Since IntVariable and ContVariable models have exactly the same number of attributes and key names, when passing float numbers to min and max, they are converted to int, as there is no way for pydantic to differentiate between the two models. On top of that, min and max are reserved keywords in Python; thus, it would be preferable to change them, as shown below.
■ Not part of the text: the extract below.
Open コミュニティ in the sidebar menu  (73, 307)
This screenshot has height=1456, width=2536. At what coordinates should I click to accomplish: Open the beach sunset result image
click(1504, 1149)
from typing import Dict, Set, Union
from pydantic import BaseModel

app = FastAPI()

class IntVariable(BaseModel):
    guess: int
    i_min: int
    i_max: int

class ContVariable(BaseModel):
    guess: float
    f_min: float
    f_max: float


class CatVariable(BaseModel):
    guess: str
    options: Set[str]
    
class Item(BaseModel):
    __root__: Union [IntVariable, ContVariable, CatVariable]

@app.post("/upload")
async def upload(covars: Dict[str, Item]):
    return covars

Input sample is shown below. Make sure to use square brackets [] when typing the options Set, as FastAPI would otherwise complain, if braces {} were used.

{
   "variable1":{
      "guess":1,
      "i_min":0,
      "i_max":2
   },
   "variable2":{
      "guess":"orange",
      "options":["orange", "yellow", "brown"]
   },
   "variable3":{
      "guess":12.2,
      "f_min":-3.4,
      "f_max":30.8
   },
   "variable4":{
      "guess":"red",
      "options":["red", "blue", "green"]
   },
   "variable5":{
      "guess":2.15,
      "f_min":-1.75,
      "f_max":11.8
   }
}

Update

Since with the above, when a ValidationError is raised for one of the models, errors for all three models are raised (instead of raising errors only for that specific model), one could use Discriminated Unions, as described in this answer. With Discriminated Unions, "only one explicit error is raised in case of failure". Example below:

app.py

from fastapi import FastAPI
from typing import Dict, Set, Union
from pydantic import BaseModel, Field
from typing import Literal

app = FastAPI()

class IntVariable(BaseModel):
    model_type: Literal['int']
    guess: int
    i_min: int
    i_max: int

class ContVariable(BaseModel):
    model_type: Literal['cont']
    guess: float
    f_min: float
    f_max: float


class CatVariable(BaseModel):
    model_type: Literal['cat']
    guess: str
    options: Set[str]
    
class Item(BaseModel):
    __root__: Union[IntVariable, ContVariable, CatVariable] = Field(..., discriminator='model_type')

@app.post("/upload")
async def upload(covars: Dict[str, Item]):
    return covars

Test data

{
   "variable1":{
      "model_type": "int",
      "guess":1,
      "i_min":0,
      "i_max":2
   },
   "variable2":{
      "model_type": "cat",
      "guess":"orange",
      "options":["orange", "yellow", "brown"]
   },
   "variable3":{
      "model_type": "cont",
      "guess":12.2,
      "f_min":-3.4,
      "f_max":30.8
   },
   "variable4":{
      "model_type": "cat",
      "guess":"red",
      "options":["red", "blue", "green"]
   },
   "variable5":{
      "model_type": "cont",
      "guess":2.15,
      "f_min":-1.75,
      "f_max":11.8
   }
}

An alternative solution would be to have a dependency function, where you iterate over the dictionary and try parsing each item/entry in the dictionary using the three models within a try-catch block, similar to what described in this answer. However, that would require either looping through all the models, or having a discriminator in the entry (such as "model_type" above), indicating which model you should try parsing.